### Try it
The answer must consist solely of the lines from the one with "Task: Click the [barcode]" through the last line of the data, copied exactly, with no pictures.

### Data supplied
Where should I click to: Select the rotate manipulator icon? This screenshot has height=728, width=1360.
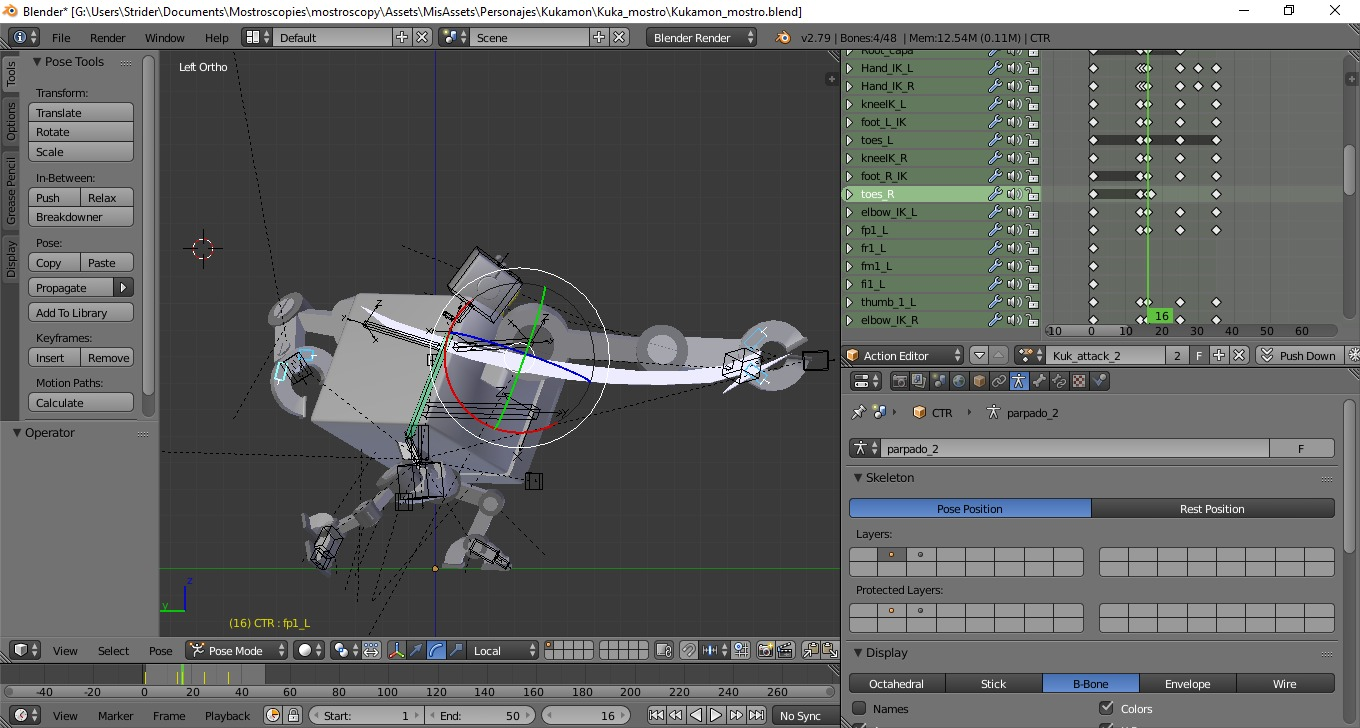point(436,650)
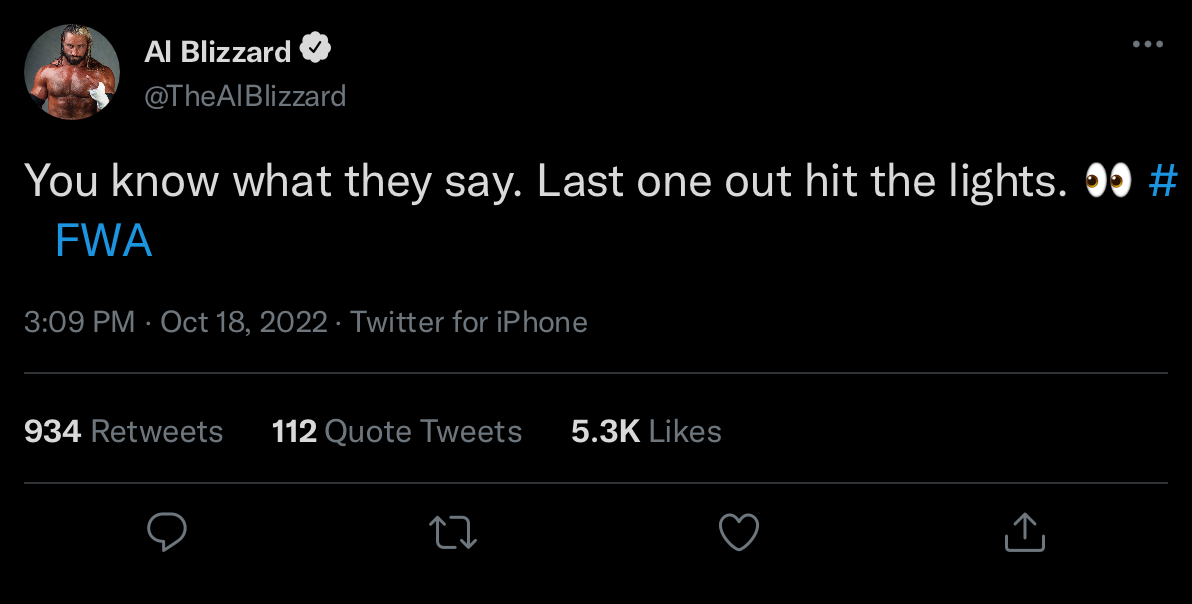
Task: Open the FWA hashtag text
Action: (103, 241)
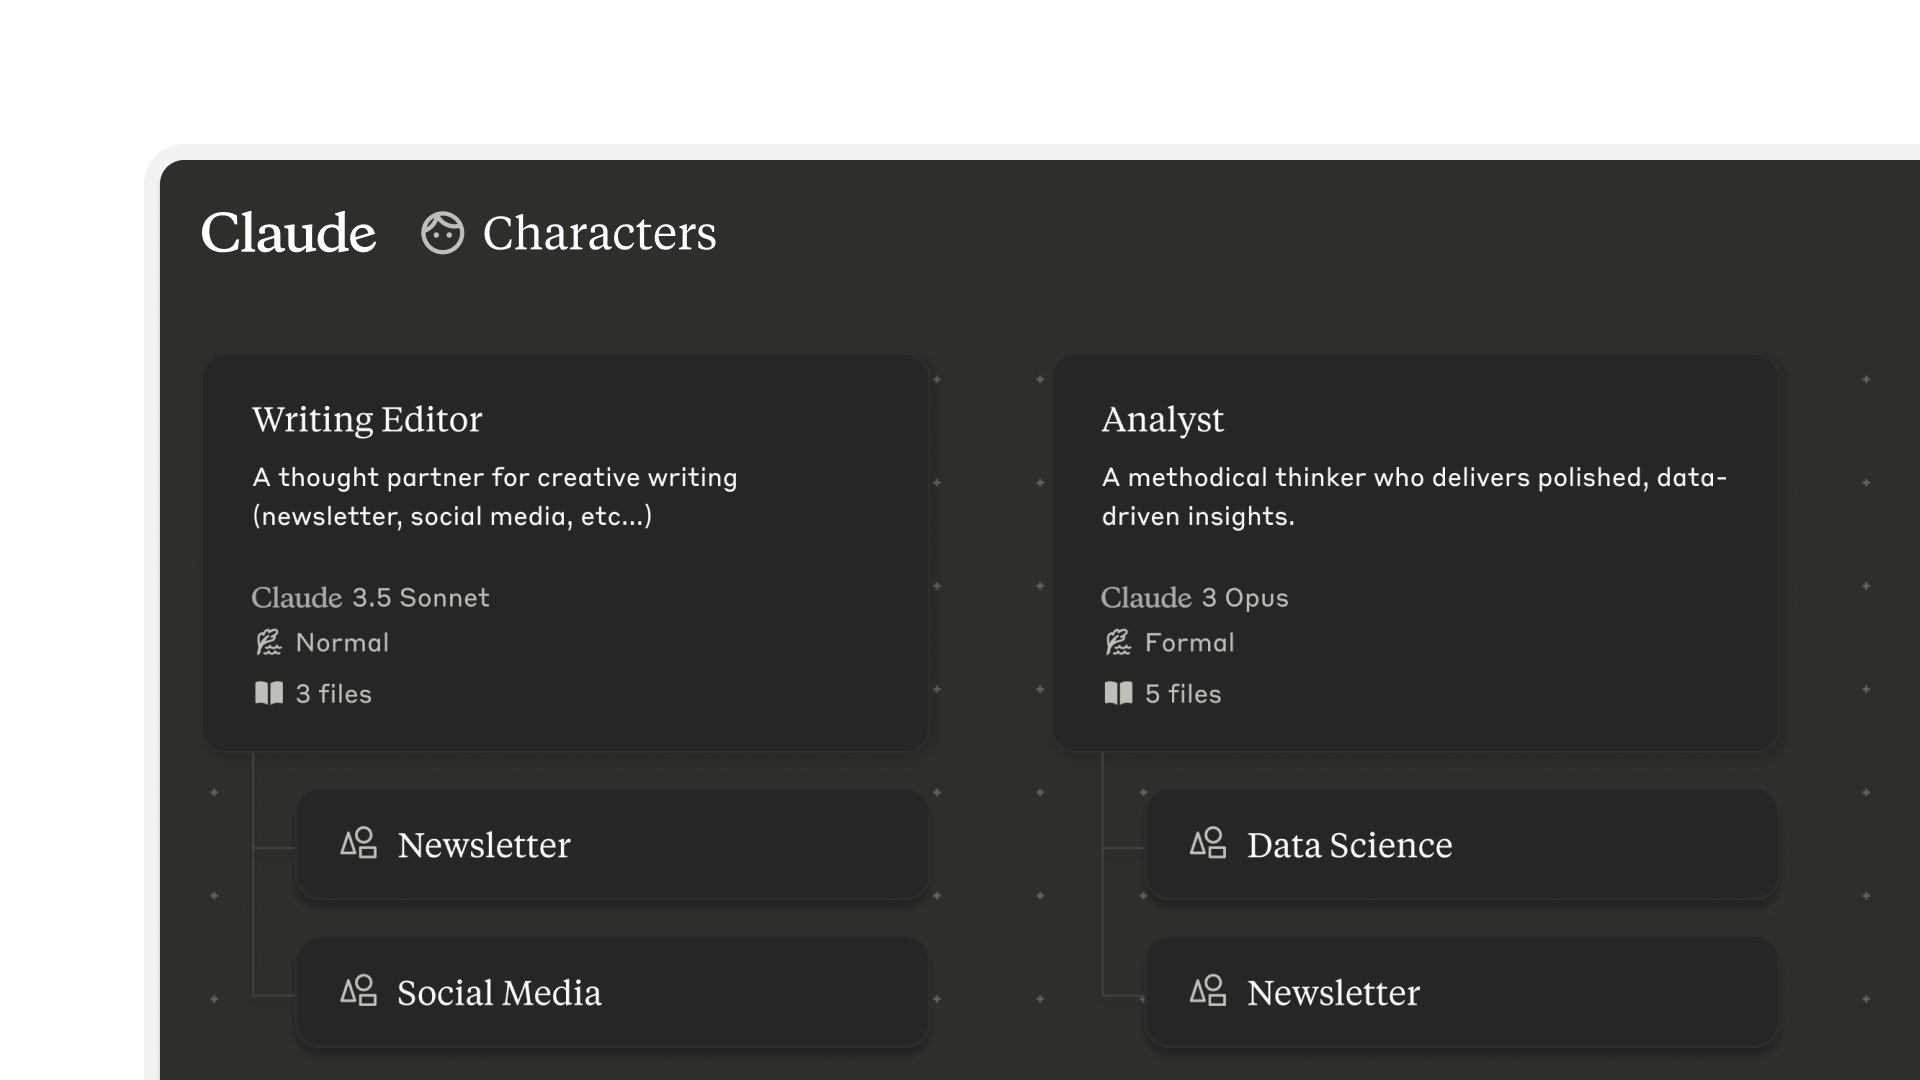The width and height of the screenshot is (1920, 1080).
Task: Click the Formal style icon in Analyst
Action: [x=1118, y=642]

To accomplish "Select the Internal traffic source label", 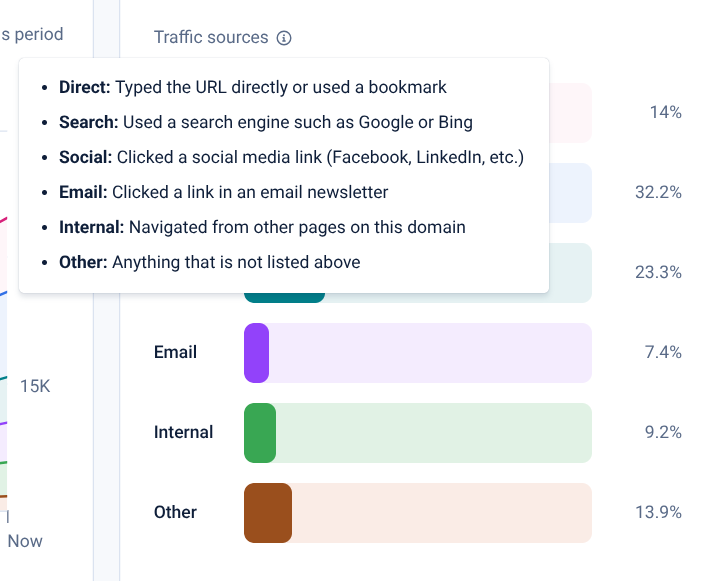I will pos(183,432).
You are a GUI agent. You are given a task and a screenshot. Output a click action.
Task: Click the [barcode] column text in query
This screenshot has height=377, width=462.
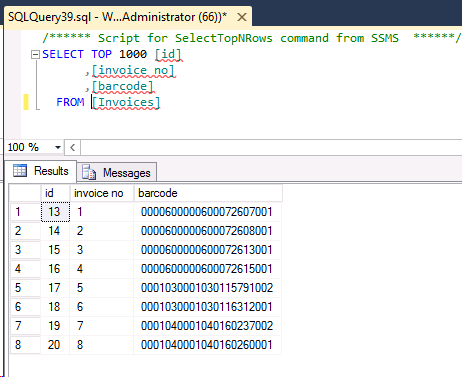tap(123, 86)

### The completed task
Task: Click the [barcode] column text in query
This screenshot has height=377, width=462.
tap(123, 86)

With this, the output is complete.